__WHAT IS EXPECTED__
What is needed is an exact repeat of the entries, with no pictures in it.

Start of Block

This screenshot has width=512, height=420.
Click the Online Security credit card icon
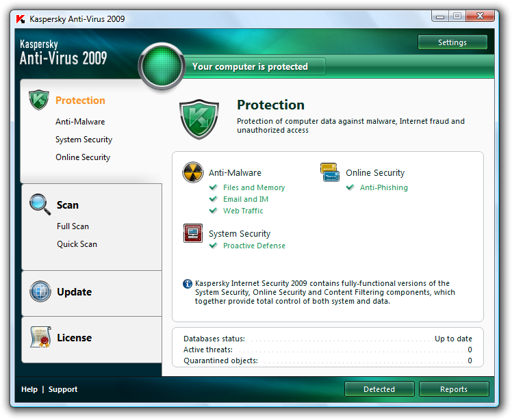330,172

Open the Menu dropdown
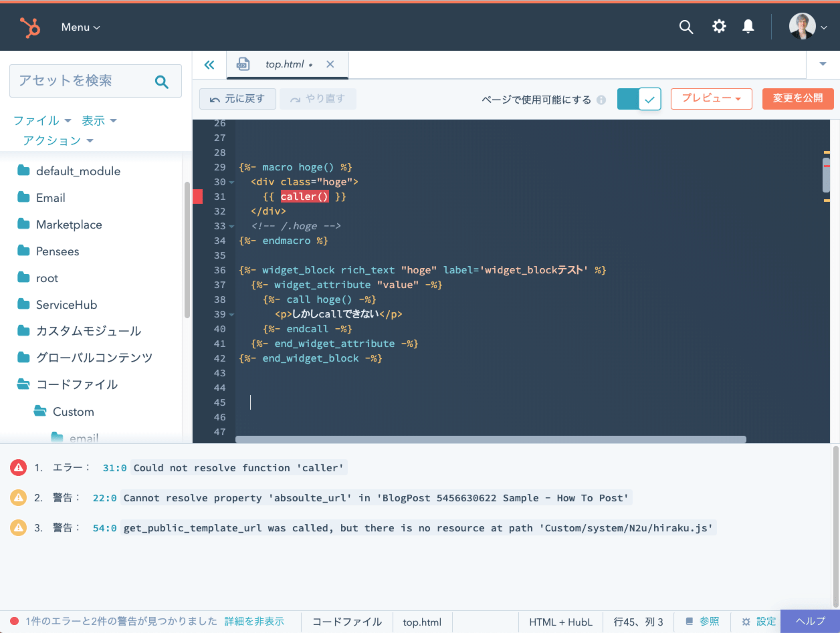[x=80, y=27]
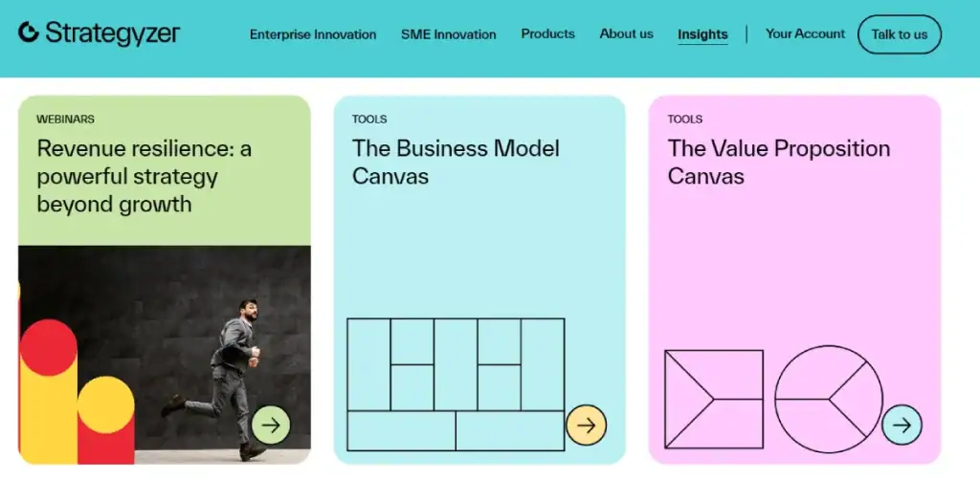Open the Revenue resilience webinar title
The image size is (980, 480).
point(145,176)
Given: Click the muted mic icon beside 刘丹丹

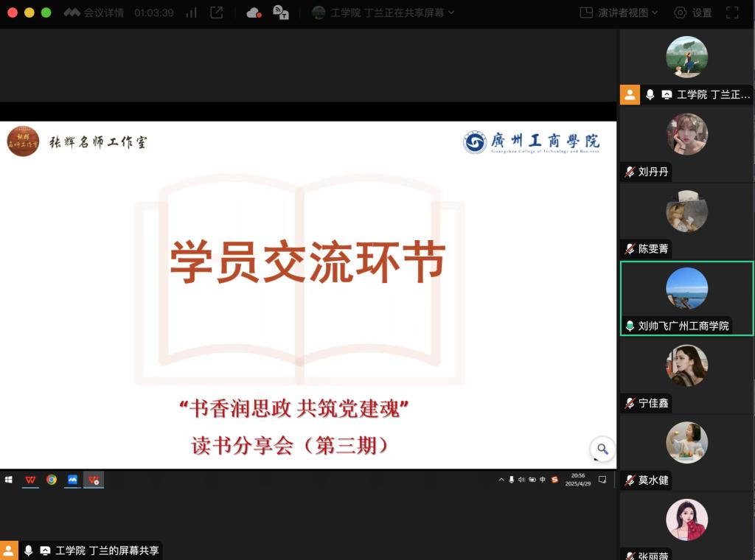Looking at the screenshot, I should pos(630,172).
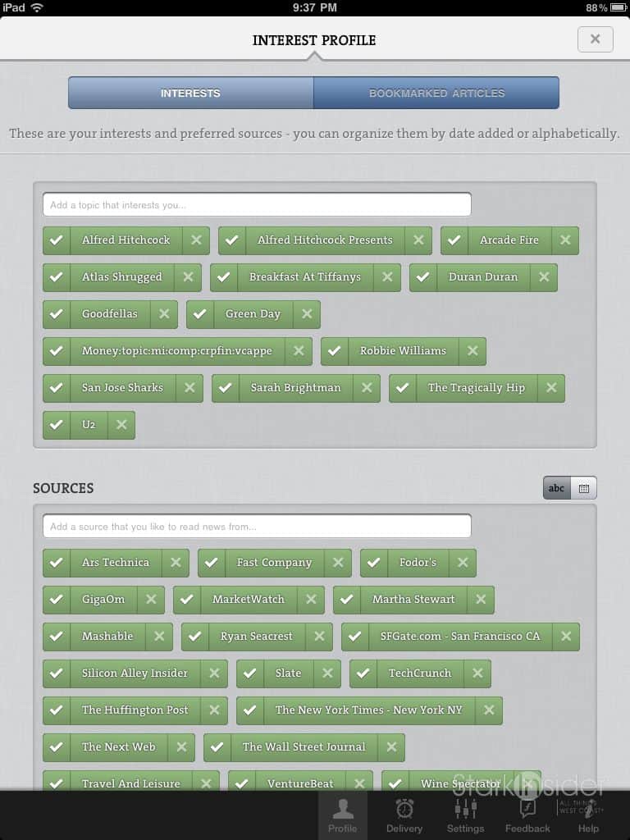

End of Block

__ANSWER TO THIS TASK__
This screenshot has width=512, height=420.
Click the Online Security credit card icon
330,172

Open the Menu dropdown
[x=80, y=27]
Open the Revenue resilience webinar title
The image size is (980, 480).
point(145,176)
Given: Click the muted mic icon beside 刘丹丹

Looking at the screenshot, I should pos(630,172).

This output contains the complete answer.